→ **Work item**:
Restate word for word the lines from the one containing "Where should I click to: Click the ON" through the end of the listing below, with both ends included.

→ **Dataset excerpts**:
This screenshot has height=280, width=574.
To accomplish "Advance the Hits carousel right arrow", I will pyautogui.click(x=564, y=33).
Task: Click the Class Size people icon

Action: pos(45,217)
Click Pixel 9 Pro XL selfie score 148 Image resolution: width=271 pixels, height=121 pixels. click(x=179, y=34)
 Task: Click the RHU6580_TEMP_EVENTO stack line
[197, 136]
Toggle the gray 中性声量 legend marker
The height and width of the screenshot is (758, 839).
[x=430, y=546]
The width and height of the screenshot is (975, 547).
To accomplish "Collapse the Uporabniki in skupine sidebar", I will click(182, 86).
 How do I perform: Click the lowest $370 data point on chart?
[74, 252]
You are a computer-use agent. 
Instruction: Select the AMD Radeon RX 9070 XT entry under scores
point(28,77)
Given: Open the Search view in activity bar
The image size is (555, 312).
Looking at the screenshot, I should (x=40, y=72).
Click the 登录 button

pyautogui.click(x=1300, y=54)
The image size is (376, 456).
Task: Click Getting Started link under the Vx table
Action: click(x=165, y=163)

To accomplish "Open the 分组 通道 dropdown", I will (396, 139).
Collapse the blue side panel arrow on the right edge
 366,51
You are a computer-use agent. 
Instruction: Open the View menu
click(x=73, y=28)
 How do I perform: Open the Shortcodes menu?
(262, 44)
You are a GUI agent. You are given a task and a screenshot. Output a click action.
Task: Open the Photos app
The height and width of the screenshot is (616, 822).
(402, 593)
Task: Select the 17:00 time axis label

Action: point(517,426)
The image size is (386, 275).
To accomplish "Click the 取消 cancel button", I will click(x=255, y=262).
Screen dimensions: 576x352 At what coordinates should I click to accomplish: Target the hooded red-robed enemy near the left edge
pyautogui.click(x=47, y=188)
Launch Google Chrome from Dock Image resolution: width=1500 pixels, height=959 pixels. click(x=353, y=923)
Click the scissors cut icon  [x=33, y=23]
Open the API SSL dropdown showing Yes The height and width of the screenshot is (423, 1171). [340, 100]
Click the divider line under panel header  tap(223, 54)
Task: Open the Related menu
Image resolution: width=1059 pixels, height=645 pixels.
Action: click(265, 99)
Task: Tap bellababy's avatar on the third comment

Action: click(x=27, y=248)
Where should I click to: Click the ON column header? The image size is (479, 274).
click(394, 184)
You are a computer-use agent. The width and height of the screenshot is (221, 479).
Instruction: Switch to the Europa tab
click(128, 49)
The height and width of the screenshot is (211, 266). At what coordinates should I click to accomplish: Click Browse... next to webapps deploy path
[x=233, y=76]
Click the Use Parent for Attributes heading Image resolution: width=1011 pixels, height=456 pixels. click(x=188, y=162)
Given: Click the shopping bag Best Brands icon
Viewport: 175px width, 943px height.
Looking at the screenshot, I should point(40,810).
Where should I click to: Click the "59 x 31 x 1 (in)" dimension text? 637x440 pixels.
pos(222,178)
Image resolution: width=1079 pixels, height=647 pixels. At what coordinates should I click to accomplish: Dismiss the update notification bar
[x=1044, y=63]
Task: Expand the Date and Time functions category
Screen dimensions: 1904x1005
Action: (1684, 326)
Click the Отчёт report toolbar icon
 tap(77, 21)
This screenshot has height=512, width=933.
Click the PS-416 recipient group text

→ **Task response**:
Where should I click to: Click the ON column header? The image size is (479, 274).
click(394, 184)
You are a computer-use agent. The width and height of the screenshot is (221, 479).
Instruction: Switch to the Europa tab
click(128, 49)
The height and width of the screenshot is (211, 266). At what coordinates should I click to accomplish: Click Browse... next to webapps deploy path
[x=233, y=76]
Click the Use Parent for Attributes heading Image resolution: width=1011 pixels, height=456 pixels. click(x=188, y=162)
Given: Click the shopping bag Best Brands icon
Viewport: 175px width, 943px height.
Looking at the screenshot, I should point(40,810).
Where should I click to: Click the "59 x 31 x 1 (in)" dimension text? 637x440 pixels.
pos(222,178)
Image resolution: width=1079 pixels, height=647 pixels. At what coordinates should I click to accomplish: Dismiss the update notification bar
[x=1044, y=63]
Task: Expand the Date and Time functions category
Screen dimensions: 1904x1005
Action: (1684, 326)
Click the Отчёт report toolbar icon
 tap(77, 21)
This screenshot has height=512, width=933.
Click the PS-416 recipient group text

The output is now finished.